Andrew Gaffney wrote:
Andrew Dacey wrote:

----- Original Message ----- From: "Andrew Gaffney" <[EMAIL PROTECTED]>
To: "Gentoo User" <[EMAIL PROTECTED]>
Sent: Friday, August 29, 2003 12:47 PM
Subject: [gentoo-user] iptables help




I'm trying to create a firewall using iptables. I want it to drop
incoming packets except to ports 22, 25, and 80 unless the source
address is 192.168.254.x. I'm asking before I do this because I'm
accessing the computer remotely right now and I don't want to cut myself
off from it.
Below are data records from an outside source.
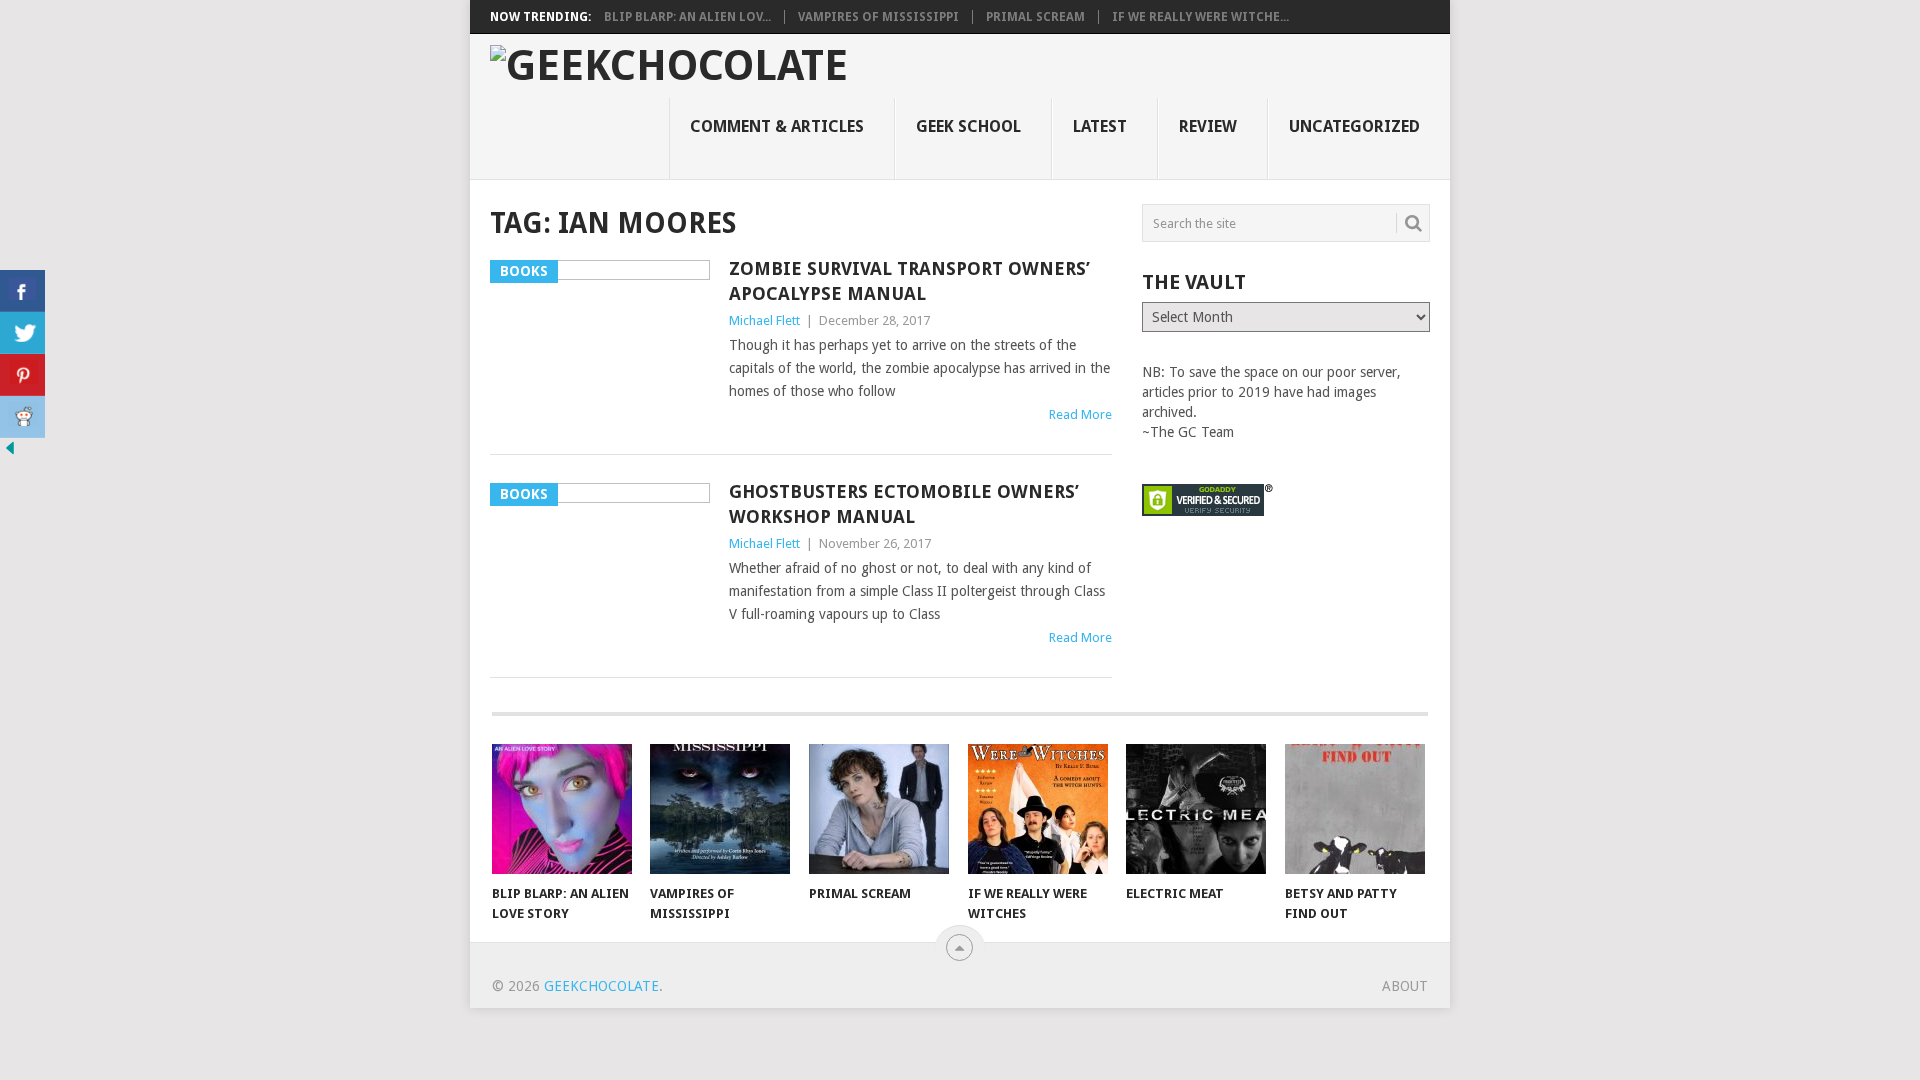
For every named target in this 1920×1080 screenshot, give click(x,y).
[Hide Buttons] (10, 453)
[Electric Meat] (1196, 809)
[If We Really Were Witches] (1038, 809)
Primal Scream (1035, 17)
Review (1208, 126)
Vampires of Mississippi (878, 17)
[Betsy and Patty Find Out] (1355, 809)
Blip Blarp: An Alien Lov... (687, 17)
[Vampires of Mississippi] (720, 809)
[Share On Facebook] (22, 291)
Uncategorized (1354, 126)
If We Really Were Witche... (1200, 17)
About (1405, 986)
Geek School (968, 126)
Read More (1080, 414)
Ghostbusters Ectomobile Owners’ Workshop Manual (904, 504)
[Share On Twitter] (22, 333)
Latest (1100, 126)
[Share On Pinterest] (22, 375)
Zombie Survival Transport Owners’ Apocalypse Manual (909, 281)
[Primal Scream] (879, 809)
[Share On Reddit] (22, 417)
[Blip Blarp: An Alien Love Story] (562, 809)
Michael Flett (764, 320)
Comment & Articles (777, 126)
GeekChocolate (601, 986)
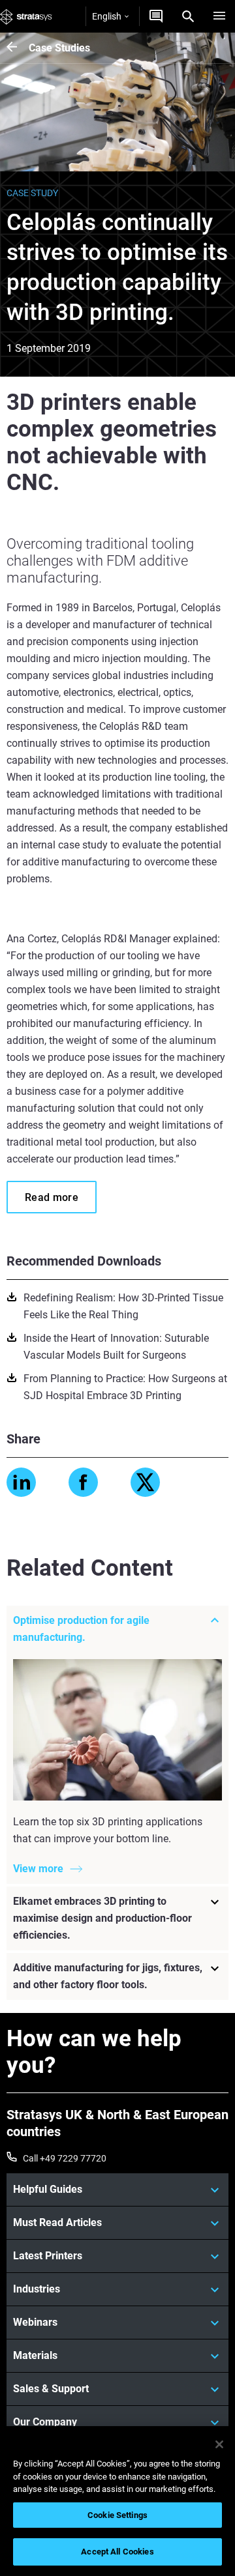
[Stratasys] (26, 16)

I'm thinking something like:

iptables -A INPUT -s 192.168.254.0/24 -p all -j ACCEPT
iptables -A INPUT -p tcp --dport 22 -j ACCEPT
iptables -A INPUT -p tcp --dport 25 -j ACCEPT
iptables -A INPUT -p tcp --dport 80 -j ACCEPT
iptables -A INPUT -p all -j DROP

-or-

iptables -P INPUT DROP
iptables -A INPUT -s 192.168.254.0/24 -p all -j ACCEPT
iptables -A INPUT -p tcp --dport 22 -j ACCEPT
iptables -A INPUT -p tcp --dport 25 -j ACCEPT
iptables -A INPUT -p tcp --dport 80 -j ACCEPT

Would either of these get me the desired results?




I'd be tempted to add a line of

iptables -A INPUT -m state --state ESTABLISHED,RELATED -j ACCEPT

That way any traffic you initiate from that box will be able to get back in.

As someone else mentioned, I'd use the option of setting the INPUT policy to
DROP but make sure to set that AFTER you've setup the other rules.


So, it should be:

iptables -A INPUT -s 192.168.254.0/24 -p all -j ACCEPT
iptables -A INPUT -p tcp --dport 22 -j ACCEPT
iptables -A INPUT -p tcp --dport 25 -j ACCEPT
iptables -A INPUT -p tcp --dport 80 -j ACCEPT
iptables -A INPUT -m state --state ESTABLISHED,RELATED -j ACCEPT
iptables -P INPUT DROP

Correct?

Something I forgot to mention is that there is a 2nd interface: ppp0. I have a ppp dial-in server set up for my use. I have a few iptables rules set up to NAT stuff from ppp0 out through eth0. Will the above rules interfere with that?